Mr. Ghasemi Hojatmandi is not entitled to interest for the overdue payment of benefits.
If the parties are unable to agree on the entitlement to, or quantum of, the expenses of this matter, the parties may request an appointment with me for determination of same in accordance with Rules 75 to 79 of the Dispute Resolution Practice Code.
August 21, 2017
Paulina Gueller
Arbitrator
Date
Footnotes
- The Statutory Accident Benefits Schedule - Effective September 1, 2010, Ontario Regulation 34/10, as amended.

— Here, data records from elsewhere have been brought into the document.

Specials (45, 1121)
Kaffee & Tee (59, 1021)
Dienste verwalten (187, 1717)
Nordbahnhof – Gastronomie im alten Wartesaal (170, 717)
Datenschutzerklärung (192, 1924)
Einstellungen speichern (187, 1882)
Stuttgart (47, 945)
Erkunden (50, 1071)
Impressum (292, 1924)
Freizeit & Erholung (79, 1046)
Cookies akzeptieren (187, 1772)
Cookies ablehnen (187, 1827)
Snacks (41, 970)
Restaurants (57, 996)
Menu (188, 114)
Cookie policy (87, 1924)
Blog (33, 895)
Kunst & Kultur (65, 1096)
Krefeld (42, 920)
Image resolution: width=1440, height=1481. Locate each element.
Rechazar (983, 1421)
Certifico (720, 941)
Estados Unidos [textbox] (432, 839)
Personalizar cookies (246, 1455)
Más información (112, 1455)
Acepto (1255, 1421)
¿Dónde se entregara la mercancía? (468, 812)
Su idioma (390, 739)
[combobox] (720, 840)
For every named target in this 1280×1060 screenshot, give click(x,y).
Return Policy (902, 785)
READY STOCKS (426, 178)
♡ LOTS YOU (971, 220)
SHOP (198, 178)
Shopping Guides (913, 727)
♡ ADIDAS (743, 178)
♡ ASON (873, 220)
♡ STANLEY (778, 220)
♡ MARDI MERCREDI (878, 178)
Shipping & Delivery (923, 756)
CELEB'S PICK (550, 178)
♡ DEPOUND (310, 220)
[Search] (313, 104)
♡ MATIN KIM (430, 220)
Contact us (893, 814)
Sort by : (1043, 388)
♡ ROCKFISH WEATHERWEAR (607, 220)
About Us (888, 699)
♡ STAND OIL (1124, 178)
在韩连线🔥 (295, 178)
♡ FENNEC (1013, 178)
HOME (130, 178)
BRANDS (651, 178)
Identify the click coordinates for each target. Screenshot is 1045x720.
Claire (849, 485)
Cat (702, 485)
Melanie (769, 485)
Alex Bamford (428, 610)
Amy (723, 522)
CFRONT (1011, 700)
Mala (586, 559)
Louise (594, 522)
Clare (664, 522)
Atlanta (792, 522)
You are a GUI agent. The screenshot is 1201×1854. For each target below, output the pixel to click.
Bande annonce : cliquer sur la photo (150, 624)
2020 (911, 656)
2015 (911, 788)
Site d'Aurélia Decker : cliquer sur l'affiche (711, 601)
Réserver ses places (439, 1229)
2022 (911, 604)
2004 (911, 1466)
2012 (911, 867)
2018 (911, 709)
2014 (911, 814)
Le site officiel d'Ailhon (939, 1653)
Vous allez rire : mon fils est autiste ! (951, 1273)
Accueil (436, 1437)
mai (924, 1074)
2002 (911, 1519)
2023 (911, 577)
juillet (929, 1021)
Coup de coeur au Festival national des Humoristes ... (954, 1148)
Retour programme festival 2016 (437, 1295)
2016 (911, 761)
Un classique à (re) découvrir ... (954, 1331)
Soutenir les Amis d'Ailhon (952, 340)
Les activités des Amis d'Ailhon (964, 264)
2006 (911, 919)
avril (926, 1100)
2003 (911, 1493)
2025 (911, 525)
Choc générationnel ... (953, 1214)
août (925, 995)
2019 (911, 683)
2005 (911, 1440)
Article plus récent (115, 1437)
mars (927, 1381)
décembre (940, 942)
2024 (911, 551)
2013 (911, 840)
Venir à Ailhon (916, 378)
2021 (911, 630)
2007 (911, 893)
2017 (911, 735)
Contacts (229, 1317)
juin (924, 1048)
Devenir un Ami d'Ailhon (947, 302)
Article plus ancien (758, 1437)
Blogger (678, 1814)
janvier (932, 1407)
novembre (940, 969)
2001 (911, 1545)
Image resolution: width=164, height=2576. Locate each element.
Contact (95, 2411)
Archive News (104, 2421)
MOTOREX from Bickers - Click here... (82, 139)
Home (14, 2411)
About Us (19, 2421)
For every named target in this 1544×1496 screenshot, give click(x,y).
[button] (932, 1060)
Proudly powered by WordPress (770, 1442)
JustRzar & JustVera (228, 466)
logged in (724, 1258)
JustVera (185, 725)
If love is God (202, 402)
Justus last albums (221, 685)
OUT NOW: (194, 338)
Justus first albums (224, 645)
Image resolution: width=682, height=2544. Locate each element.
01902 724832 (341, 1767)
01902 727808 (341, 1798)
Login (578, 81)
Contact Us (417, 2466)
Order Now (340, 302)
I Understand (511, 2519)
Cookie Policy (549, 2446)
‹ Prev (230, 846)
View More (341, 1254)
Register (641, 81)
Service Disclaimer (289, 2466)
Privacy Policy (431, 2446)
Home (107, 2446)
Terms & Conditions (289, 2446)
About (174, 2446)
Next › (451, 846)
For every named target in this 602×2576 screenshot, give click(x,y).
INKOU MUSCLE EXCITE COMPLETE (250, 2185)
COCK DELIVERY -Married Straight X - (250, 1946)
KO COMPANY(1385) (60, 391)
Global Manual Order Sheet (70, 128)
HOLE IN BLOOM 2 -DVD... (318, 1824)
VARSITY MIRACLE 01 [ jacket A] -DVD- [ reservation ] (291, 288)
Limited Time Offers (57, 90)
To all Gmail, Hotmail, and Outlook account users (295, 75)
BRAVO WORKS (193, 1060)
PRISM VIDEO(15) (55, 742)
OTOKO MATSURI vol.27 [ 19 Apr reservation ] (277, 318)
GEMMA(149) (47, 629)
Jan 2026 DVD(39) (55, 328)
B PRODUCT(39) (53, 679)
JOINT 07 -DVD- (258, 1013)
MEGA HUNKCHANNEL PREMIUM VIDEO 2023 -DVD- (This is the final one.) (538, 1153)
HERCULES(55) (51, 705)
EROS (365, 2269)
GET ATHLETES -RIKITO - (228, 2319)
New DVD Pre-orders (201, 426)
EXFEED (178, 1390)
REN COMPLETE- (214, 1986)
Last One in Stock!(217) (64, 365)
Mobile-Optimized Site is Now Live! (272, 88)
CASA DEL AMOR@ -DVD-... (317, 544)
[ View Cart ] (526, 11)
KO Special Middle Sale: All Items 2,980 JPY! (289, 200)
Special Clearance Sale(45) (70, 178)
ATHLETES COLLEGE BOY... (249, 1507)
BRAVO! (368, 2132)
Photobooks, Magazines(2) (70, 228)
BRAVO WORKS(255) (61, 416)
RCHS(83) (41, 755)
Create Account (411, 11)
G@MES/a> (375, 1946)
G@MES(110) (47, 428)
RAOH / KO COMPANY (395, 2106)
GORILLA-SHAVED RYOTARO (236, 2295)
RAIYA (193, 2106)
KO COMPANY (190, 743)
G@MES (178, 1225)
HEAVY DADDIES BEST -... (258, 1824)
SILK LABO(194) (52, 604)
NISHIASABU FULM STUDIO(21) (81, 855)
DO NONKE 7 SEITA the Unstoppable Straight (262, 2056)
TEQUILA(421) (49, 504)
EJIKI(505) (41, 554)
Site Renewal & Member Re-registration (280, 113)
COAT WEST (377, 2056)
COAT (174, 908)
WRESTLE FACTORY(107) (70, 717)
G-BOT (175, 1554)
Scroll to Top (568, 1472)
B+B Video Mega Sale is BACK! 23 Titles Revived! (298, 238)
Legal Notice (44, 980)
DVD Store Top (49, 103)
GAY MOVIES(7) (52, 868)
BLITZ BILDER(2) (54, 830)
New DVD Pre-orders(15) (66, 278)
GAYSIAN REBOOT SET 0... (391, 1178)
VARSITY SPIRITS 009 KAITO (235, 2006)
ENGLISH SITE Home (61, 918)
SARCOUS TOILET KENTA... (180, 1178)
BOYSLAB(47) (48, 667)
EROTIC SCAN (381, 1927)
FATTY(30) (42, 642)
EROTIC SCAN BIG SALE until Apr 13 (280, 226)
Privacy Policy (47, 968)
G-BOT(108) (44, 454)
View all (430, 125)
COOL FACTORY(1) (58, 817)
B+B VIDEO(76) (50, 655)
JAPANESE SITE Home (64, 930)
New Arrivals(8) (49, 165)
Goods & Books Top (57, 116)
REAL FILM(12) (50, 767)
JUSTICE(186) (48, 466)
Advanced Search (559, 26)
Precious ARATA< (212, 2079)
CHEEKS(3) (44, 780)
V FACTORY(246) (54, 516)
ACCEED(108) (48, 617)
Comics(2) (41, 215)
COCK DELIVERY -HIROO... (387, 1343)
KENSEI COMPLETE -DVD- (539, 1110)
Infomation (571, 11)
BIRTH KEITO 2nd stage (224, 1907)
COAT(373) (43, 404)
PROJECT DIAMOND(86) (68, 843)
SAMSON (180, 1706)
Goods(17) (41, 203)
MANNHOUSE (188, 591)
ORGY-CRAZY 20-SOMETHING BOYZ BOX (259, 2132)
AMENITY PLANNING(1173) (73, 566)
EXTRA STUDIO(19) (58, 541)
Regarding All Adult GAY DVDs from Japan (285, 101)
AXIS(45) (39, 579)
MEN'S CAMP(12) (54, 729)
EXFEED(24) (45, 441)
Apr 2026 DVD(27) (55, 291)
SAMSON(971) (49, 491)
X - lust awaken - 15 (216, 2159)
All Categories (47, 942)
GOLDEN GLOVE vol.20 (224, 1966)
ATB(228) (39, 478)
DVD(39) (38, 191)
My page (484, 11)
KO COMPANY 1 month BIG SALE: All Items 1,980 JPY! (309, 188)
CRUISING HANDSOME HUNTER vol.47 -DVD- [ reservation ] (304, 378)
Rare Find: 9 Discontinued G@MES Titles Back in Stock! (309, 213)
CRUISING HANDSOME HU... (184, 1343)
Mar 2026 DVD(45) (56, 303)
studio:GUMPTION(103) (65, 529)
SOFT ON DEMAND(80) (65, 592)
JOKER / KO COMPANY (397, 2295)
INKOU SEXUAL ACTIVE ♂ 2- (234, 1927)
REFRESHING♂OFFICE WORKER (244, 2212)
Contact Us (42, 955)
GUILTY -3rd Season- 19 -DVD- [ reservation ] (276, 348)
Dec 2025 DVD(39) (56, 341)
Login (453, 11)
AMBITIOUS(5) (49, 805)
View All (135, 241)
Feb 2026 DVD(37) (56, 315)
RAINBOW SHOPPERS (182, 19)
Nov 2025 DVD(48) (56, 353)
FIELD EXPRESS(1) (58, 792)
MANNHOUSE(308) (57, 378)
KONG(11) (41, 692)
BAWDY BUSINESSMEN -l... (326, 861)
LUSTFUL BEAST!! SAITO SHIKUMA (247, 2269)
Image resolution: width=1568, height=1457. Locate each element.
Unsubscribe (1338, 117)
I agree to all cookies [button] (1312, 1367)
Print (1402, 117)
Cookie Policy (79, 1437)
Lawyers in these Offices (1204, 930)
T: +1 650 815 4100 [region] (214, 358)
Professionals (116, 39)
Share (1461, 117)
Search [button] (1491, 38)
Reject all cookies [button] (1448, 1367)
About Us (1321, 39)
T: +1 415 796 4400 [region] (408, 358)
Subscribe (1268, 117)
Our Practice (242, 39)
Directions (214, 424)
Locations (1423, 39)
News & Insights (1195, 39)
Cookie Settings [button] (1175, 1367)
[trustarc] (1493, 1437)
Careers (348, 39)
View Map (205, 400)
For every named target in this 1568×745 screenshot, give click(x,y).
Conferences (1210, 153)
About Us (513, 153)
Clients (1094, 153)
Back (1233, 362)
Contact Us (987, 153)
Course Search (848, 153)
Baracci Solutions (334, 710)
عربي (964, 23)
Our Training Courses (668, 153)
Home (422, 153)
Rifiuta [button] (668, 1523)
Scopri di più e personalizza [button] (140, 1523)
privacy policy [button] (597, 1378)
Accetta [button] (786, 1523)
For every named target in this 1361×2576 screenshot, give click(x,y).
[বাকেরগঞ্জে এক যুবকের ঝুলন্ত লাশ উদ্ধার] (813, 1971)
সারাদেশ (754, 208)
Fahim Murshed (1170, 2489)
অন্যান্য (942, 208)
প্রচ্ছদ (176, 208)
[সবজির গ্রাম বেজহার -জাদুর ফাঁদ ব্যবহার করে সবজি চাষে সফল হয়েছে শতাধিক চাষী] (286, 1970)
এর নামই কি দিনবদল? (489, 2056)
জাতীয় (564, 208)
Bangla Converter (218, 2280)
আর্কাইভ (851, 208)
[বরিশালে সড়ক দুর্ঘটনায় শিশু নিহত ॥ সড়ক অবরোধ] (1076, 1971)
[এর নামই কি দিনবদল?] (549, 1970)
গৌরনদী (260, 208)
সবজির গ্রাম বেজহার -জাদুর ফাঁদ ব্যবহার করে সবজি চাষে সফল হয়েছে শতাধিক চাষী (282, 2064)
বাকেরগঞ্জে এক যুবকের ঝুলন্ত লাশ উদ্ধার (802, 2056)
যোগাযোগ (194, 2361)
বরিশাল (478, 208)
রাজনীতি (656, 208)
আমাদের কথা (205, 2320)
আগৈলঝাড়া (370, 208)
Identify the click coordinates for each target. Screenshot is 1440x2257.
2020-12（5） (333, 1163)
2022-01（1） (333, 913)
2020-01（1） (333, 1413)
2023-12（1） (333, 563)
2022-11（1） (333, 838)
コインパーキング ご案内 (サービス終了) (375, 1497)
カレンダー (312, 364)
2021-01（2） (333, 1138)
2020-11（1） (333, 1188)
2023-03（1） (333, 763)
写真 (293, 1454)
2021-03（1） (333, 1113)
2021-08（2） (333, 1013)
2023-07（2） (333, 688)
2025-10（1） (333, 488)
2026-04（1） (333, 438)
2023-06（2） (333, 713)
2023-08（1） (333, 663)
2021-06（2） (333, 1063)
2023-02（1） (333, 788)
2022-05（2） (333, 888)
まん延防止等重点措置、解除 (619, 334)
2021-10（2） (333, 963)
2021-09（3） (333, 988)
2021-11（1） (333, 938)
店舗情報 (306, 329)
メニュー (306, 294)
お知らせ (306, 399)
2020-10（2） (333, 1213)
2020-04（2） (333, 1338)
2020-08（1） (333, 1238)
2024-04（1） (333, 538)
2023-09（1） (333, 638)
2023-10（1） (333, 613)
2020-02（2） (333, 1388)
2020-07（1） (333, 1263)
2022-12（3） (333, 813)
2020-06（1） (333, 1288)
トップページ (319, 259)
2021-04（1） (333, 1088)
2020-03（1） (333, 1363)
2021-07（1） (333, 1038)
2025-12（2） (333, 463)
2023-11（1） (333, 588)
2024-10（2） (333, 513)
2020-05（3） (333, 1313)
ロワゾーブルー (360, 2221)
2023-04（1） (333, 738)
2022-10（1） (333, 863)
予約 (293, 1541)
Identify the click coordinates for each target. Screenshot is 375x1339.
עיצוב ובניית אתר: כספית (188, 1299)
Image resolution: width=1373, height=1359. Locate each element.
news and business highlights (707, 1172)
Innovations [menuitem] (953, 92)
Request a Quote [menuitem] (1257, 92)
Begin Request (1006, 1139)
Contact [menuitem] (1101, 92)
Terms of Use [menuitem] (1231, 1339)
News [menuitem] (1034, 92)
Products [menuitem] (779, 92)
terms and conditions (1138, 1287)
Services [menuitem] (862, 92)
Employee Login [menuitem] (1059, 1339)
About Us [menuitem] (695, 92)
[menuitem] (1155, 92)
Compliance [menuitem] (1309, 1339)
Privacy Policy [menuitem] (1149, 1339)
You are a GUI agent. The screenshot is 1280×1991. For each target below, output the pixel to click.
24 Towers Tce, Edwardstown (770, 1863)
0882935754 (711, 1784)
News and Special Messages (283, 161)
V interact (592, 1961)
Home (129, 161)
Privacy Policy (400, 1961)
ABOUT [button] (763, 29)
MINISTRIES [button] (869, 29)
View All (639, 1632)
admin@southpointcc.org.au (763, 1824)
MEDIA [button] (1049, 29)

- Insurer’s Book of Authorities, Tab 5: Heath v. Economical Mutual Insurance Company, 2009 ONCA 391, para. 50, 249 OAC 164.
- Insurer’s Exhibit P.
- Insurer’s Exhibit O.
- Applicant’s Brief, Tab 24.
- Insurer’s Book of Authorities, Tab 5: Heath v. Economical Mutual Insurance Company, 2009 ONCA 391, para. 37, 249 OAC 164.
- Insurer’s Book of Authorities, TAB 7: Buccellato, the Estate of, and Allstate Insurance of Canada, [2004], OFSCD No. 50, para. 19.
- Insurer’s Exhibit O.
- Insurer’s Exhibit MM.
- Insurer’s Exhibit OO.
- Applicant’s Exhibit EE.
- Insurer’s Exhibit W.
- Insurer’s Exhibit HH, page 4 of the Report.